One of the best ways to optimize idle capital via tokenization is loop trading. A treasurer can deposit tokenized treasury funds, use them as collateral to borrow stablecoins. If the borrowing rate is lower than the fund’s yield, holding the fund earns returns. Afterwards, the treasurer can redeploy the stablecoin capital into other yield sources and repeat the loop.

Only after resolving the conflicts above can the full loop trading work effectively. This is the next challenge faced by the people building tokenized infrastructure. These conflicts have been exploited in the past.
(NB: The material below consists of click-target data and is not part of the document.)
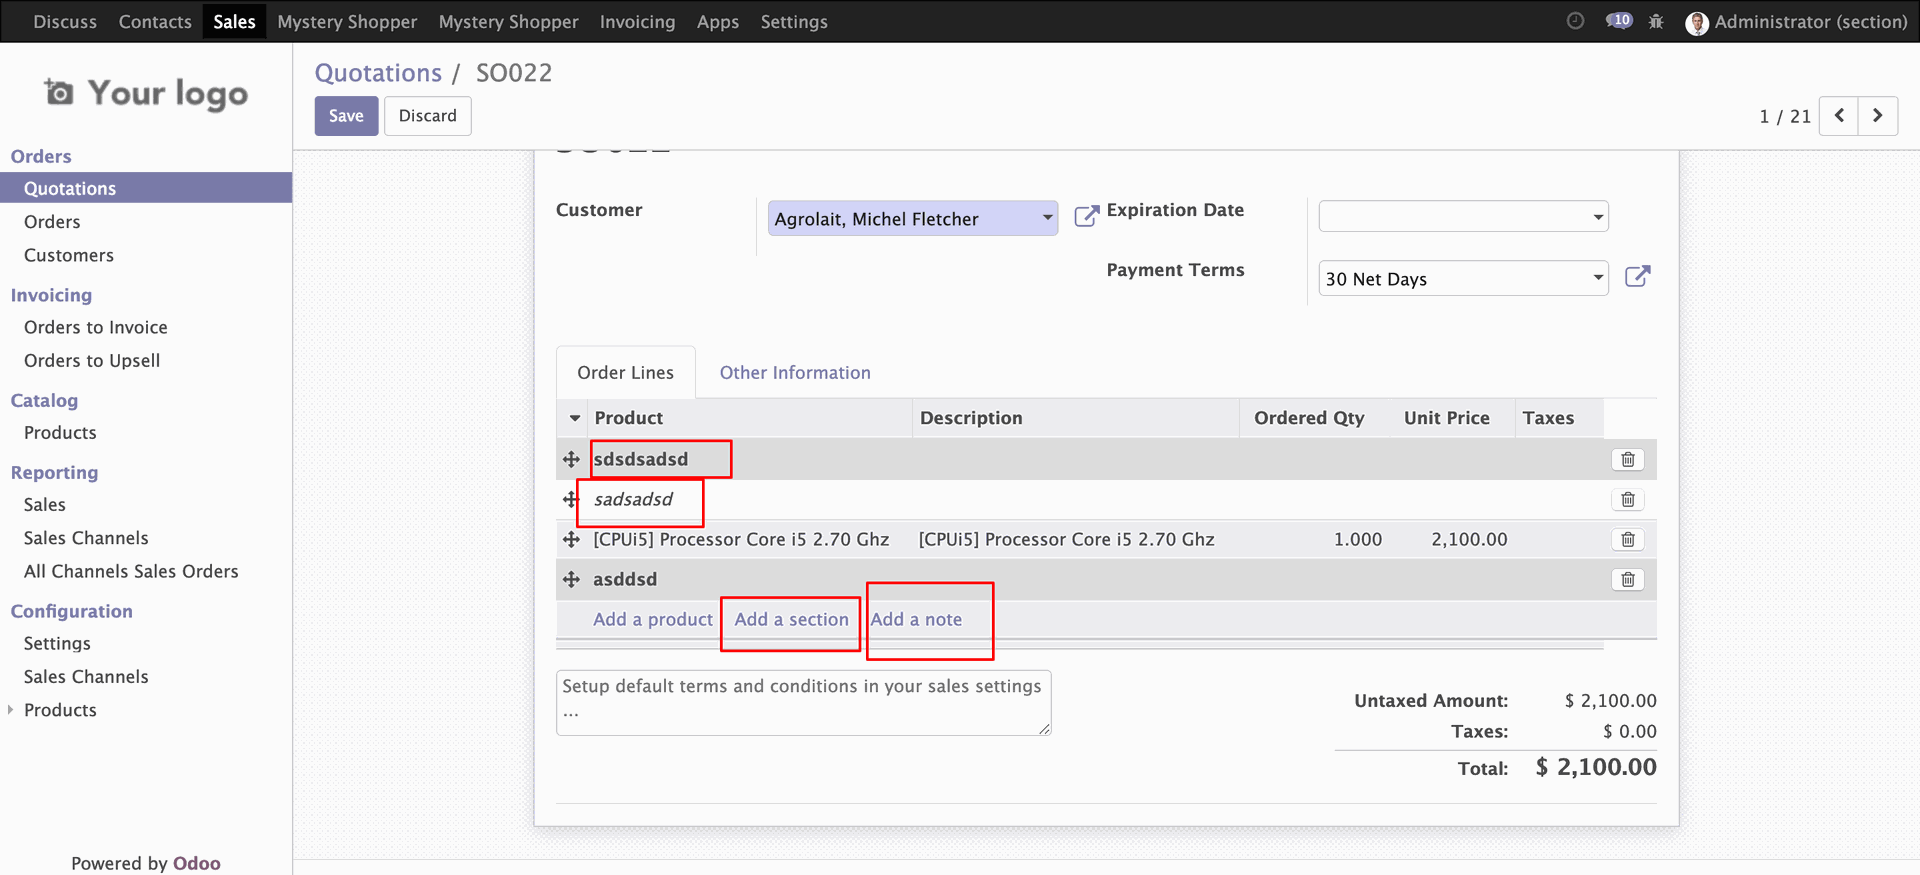This screenshot has width=1920, height=875.
Task: Open the Invoicing top menu
Action: 637,22
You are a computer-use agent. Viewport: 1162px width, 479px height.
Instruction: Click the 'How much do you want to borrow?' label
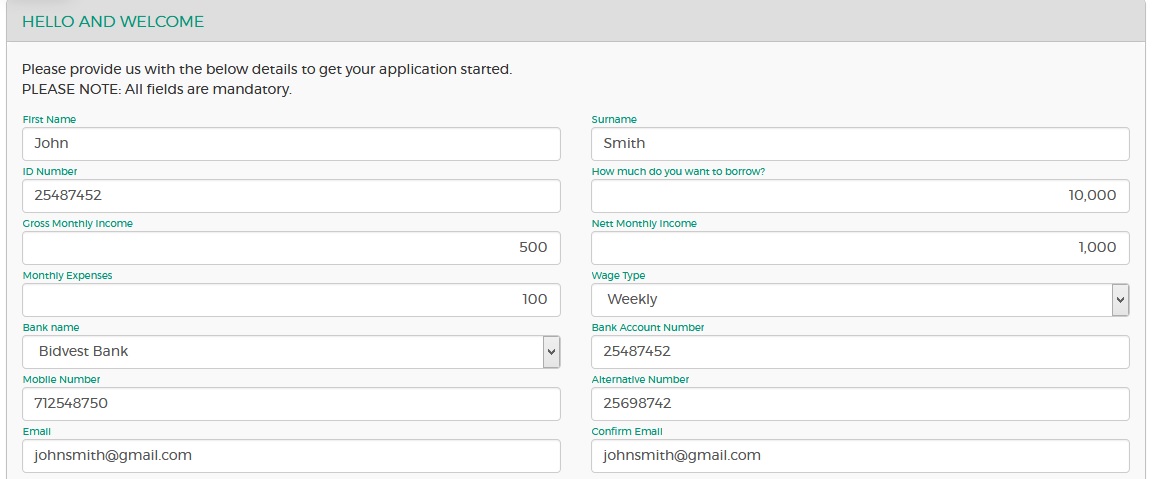678,171
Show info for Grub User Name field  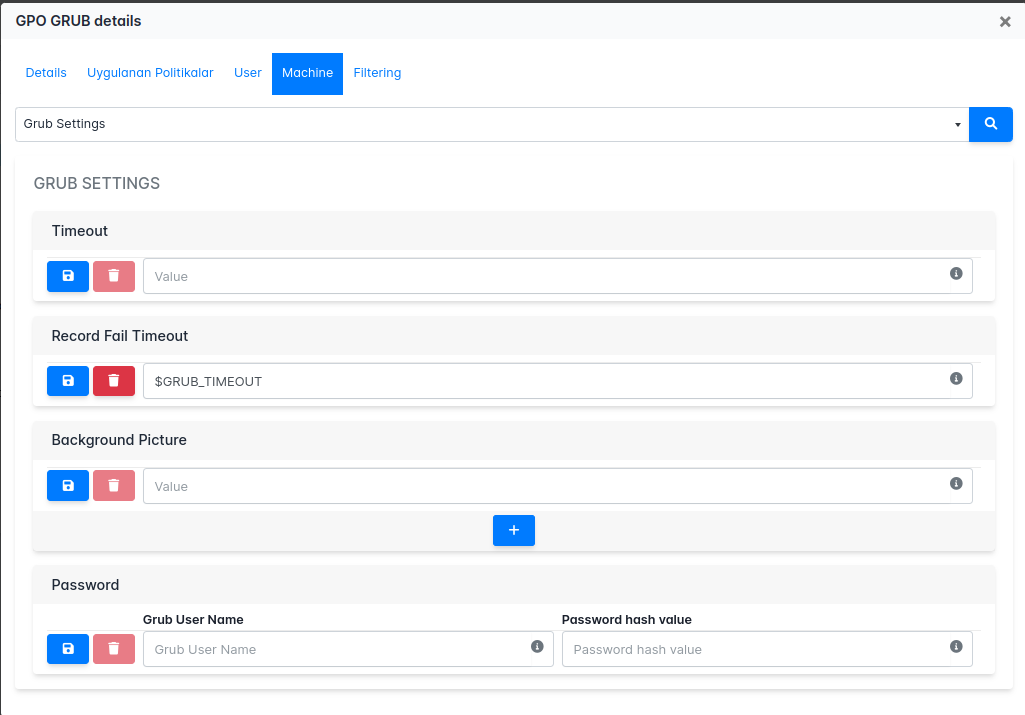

For instance, if the on-chain NAV price of a smaller tokenized product stays unchanged for two to four hours and lags behind the underlying asset price, arbitrage opportunities can arise before the next NAV price surges.

When the off-chain NAV triggers liquidity constraints, if an independent on-chain smart contract tries to process token redemptions immediately, redemption queue conflicts may occur. This can leave the smart contract holding “orphaned” or unexecuted token trades—transactions that keep attempting to execute simultaneously in an effort to fight the off-chain caps.

This is happening to large private credit funds and business development companies (BDCs) right now. Three weeks ago, Apollo Global’s $26 billion private credit fund—Apollo Debt Solutions Fund (ADS)—had to set its redemption cap to 5% after investors tried to redeem about 16.8% of the shares. If similar situations occur with tokenized versions of funds that are trading simultaneously, it’s hard to rule out the possibility of redemption-channel conflicts. In Q2, investors redeemed $15.6 billion from widely held private credit funds, up from roughly $13.9 billion in the prior quarter.

Failures can occur during cross-chain message transmission, leaving positions not fully settled. Only by monitoring every kind of failure mode and having qualified personnel responsible for them can you earn institutional investors’ trust.

If tokenization is going to realize its demonstrated potential, it must address the challenges below. This isn’t just about putting U.S. Treasuries on-chain or creating a new asset category. The people building the infrastructure must break the outdated rules that force investors to choose between yield, liquidity, and transferability. If tokenization lets dollars play multiple roles without damaging the credibility provided by existing safeguards, then institutions holding tens of billions in cash will definitely take notice.

I wrote earlier that SWIFT, as today’s coordination layer, has value and influence that exceed either side of the network it serves. The value of Visa also exceeds all the global banks it serves, except JPMorgan.

That’s what drives the role of coordination layer in a continuously evolving financial world. It enables participants to secure a place in the capital markets of the next decade. Centrifuge is defining the role of funds, while LayerZero builds the bridges connecting every link.